Día de estreno y, como tal, de miradas expectantes. Se presentaba el mural que desgrana el ser de una entidad con historia, que ha sabido romper las cadenas de dos décadas de larga noche y renacer, vigorosa. Se descubría la pintura que desnuda su esencia, su origen, para entregarse y ser arropada, como antaño, y cantada. Y lo fue, por el calor de su público y por la loa del Circuito Flamenco que la Federación Onubense El Fandango, con la colaboración de la Diputación Provincial, dedica a los palos de ida y vuelta. Por vez primera lo hacía Ana García Caro, recién elevada a los altares del cante en el III Concurso Nacional de Saetas de Cartagena, diamante en sí misma que sueña con la conquista, para Huelva, con su luz, de la Lámpara Minera del Festival de La Unión. Recitaba los versos de sus perfectas malagueñas, semilla que se erige en nexo entre el fandango y las tarantas o las granaínas y que ella convertía en poesía para dejar grabado para siempre su nombre en el Candil Minero de El Campillo. Como lo hizo también el, aunque joven, viejo conocido de la peña salvocheana, Alfonso García Corbi. Versátil, completo, sobriedad y espectáculo en uno, dominio de las tablas, arrancaba por seguiriyas, con su sentimiento, su jondura, su quejío. El público sucumbía, embelesado, al arte.
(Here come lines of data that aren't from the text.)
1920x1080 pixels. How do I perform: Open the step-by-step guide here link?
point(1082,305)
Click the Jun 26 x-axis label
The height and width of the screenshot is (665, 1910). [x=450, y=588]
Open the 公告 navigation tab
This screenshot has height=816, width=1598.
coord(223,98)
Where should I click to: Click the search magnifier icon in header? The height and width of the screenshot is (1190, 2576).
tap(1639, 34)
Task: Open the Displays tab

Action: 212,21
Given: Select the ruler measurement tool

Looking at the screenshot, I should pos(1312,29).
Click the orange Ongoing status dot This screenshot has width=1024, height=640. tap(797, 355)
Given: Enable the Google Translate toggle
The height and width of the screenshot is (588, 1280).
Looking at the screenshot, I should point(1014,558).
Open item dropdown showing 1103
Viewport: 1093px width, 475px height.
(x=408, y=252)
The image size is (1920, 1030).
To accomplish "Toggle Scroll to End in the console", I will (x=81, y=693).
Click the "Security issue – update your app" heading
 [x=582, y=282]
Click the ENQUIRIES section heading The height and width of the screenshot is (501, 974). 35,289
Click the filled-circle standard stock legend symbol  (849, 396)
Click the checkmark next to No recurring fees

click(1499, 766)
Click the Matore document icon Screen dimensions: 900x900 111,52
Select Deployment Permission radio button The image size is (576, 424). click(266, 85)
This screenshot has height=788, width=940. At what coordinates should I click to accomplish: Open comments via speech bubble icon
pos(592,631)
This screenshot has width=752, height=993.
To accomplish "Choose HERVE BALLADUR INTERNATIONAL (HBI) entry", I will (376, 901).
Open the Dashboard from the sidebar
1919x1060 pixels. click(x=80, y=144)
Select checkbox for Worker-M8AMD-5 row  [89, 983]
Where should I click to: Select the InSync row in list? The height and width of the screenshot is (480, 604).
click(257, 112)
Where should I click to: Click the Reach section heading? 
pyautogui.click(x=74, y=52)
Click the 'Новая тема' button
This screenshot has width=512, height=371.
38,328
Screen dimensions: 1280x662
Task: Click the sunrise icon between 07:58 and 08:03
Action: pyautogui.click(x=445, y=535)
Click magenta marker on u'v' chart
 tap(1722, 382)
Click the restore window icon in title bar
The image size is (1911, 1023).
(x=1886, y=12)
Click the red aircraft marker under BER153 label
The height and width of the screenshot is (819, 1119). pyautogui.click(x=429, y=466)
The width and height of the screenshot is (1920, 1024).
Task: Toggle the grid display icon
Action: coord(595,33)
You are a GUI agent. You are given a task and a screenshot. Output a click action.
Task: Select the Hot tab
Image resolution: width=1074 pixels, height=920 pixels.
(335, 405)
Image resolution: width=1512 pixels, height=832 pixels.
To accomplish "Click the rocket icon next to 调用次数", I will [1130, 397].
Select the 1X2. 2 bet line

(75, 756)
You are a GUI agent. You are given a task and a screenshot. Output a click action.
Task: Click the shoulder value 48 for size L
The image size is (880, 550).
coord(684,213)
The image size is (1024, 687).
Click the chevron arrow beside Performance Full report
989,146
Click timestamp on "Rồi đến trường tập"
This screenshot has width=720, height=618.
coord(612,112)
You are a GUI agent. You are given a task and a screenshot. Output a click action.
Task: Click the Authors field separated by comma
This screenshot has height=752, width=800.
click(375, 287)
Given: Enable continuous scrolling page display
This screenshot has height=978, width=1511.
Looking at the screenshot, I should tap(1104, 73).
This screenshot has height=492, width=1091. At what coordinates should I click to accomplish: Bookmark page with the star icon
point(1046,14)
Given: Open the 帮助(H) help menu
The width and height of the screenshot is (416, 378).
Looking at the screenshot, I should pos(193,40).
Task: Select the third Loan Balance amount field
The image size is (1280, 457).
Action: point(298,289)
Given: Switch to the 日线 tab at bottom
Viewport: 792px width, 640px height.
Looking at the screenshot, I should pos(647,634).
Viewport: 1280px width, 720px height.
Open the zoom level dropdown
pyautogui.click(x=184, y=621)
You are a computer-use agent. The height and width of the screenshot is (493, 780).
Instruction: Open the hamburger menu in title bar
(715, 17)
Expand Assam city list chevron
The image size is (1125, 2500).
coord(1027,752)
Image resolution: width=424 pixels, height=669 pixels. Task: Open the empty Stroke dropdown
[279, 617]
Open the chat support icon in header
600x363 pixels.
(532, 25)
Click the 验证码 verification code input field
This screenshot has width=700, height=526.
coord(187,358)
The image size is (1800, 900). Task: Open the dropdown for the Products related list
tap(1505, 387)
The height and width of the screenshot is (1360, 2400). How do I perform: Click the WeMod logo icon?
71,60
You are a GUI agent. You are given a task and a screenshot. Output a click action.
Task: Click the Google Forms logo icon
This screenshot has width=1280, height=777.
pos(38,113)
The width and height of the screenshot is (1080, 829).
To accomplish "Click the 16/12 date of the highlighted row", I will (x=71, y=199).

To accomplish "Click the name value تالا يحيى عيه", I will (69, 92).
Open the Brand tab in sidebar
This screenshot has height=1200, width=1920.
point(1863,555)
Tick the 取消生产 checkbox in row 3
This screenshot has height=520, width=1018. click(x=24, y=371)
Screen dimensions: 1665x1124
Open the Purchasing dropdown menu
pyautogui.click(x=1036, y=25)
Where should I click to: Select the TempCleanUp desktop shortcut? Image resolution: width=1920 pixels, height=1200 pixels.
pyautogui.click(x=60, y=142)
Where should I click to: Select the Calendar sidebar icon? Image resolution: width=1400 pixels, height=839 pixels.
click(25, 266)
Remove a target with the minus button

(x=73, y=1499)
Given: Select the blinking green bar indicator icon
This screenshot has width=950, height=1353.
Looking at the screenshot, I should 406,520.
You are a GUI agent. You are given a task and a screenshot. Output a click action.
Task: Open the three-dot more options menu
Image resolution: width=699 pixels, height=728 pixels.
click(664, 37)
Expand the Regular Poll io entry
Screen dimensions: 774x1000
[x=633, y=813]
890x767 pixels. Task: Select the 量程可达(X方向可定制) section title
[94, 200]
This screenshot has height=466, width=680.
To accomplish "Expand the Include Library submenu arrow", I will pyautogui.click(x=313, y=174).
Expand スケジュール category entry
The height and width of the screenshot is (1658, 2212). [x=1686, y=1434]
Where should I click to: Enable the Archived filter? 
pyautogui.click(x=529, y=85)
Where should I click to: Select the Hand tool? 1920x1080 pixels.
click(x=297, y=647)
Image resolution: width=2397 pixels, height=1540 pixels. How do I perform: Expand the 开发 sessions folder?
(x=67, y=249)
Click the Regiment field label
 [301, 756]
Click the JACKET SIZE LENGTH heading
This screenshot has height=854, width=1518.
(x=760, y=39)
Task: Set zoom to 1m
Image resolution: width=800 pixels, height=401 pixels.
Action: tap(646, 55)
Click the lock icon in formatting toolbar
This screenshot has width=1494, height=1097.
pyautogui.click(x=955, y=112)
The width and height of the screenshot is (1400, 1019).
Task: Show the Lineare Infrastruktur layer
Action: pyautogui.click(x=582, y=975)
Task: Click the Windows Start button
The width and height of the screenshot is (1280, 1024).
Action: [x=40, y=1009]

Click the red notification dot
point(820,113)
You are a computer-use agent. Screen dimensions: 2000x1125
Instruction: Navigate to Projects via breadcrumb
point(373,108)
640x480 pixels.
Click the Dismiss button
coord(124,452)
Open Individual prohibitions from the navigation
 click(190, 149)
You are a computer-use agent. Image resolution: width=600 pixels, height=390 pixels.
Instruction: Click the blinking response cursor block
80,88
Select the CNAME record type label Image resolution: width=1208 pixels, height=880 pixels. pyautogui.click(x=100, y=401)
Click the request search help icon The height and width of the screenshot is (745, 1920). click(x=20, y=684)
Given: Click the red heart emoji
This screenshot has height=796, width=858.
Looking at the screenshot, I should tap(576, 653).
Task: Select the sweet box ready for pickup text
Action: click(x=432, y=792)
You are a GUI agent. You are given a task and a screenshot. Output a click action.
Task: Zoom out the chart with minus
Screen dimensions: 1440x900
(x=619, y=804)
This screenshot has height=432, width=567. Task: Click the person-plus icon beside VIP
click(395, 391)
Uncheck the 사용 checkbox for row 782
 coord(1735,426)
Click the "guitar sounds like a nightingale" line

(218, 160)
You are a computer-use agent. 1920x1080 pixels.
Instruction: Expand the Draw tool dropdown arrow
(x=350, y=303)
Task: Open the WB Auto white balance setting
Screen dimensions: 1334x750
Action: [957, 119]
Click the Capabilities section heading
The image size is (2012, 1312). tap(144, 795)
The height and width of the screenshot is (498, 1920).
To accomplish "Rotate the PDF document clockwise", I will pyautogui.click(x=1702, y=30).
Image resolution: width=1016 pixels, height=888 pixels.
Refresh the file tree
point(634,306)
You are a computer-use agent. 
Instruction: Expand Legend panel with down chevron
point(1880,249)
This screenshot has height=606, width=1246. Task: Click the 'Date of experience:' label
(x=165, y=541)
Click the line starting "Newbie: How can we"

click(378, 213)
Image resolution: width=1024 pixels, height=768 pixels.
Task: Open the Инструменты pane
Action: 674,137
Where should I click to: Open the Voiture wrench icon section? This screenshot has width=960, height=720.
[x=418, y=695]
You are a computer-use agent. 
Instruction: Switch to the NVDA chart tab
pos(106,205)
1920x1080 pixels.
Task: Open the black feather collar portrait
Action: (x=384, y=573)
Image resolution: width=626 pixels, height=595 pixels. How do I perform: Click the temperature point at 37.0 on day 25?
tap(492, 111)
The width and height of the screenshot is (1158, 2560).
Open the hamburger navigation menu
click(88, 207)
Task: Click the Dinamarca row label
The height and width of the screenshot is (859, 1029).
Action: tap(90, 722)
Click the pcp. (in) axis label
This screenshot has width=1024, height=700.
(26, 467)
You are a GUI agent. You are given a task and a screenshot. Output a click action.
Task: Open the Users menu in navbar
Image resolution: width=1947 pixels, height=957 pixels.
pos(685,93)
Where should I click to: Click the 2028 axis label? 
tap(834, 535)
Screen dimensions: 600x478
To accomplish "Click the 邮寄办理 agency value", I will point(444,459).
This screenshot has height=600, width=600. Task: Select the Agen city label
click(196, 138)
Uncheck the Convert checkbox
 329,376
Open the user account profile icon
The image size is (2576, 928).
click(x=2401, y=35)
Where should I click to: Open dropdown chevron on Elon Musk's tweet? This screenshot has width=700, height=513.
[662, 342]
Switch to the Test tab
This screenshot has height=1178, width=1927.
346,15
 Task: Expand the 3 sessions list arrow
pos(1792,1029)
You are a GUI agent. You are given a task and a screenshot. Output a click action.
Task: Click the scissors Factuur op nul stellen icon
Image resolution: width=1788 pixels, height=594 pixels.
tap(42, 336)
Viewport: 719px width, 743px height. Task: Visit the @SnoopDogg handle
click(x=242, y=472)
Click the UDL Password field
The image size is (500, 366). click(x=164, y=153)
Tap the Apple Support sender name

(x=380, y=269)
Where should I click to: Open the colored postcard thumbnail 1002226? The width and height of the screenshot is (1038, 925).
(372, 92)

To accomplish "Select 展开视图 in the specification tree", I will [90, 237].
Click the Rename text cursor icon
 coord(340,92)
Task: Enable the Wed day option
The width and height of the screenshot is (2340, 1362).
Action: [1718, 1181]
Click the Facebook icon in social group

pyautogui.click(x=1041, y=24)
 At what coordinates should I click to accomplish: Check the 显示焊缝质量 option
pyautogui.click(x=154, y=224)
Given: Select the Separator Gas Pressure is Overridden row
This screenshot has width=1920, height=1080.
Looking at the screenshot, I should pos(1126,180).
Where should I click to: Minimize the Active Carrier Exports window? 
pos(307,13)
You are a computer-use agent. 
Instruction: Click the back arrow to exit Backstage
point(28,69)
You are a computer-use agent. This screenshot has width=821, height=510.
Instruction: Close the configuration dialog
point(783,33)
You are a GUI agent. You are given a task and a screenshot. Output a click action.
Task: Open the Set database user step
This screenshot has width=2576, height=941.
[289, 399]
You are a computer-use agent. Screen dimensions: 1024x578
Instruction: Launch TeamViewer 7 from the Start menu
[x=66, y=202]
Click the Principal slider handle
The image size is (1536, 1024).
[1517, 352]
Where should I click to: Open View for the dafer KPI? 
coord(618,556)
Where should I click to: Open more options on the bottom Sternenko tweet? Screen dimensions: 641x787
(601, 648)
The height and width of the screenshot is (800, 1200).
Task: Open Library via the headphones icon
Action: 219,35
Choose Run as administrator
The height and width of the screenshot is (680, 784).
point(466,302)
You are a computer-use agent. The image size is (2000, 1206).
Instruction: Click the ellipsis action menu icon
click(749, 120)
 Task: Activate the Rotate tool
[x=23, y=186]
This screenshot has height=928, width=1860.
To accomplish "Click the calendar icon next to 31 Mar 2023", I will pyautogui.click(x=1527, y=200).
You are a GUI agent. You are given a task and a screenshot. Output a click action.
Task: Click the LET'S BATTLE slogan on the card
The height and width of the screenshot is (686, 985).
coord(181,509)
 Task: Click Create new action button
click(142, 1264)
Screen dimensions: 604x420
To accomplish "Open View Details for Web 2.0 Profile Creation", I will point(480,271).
La sugestión era máxima, total. El auditorio, callado, en silencio, aun inmóvil, partía una y otra vez, con la palabra ilustrada de Luis González, rumbo a América, inmerso en ese traqueteo constante, en ese vaivén permanente, en esa mezcla de culturas, de cante, que impregna el flamenco y de la que emergen la milonga, armoniosa, con su drama leve, la vidalita o la guajira. Un viaje acompasado por las melodías, cuidadas, magistrales, creadas por los dedos de Manuel Rodríguez. Una marcha para volver, traídos por el duende de Ana García Caro y Alfonso García Corbi, a la granaína, difícil, profunda, agrandada por ella; al tango, hondo, palo básico que también cruzó el Atlántico; a los caracoles, como las alegrías, festeros, cantiñas, excelencia gaditana; a la bulería, con el griterío, el jaleo, el bullicio de este género que deriva de la soleá, de esa matriz cuyo dominio es una gesta reservada sólo a los elegidos de un arte que es Patrimonio de la Humanidad... Y al fandango, bordado definitivo, fundamental, culmen de la belleza, del candil, minero, flamenco.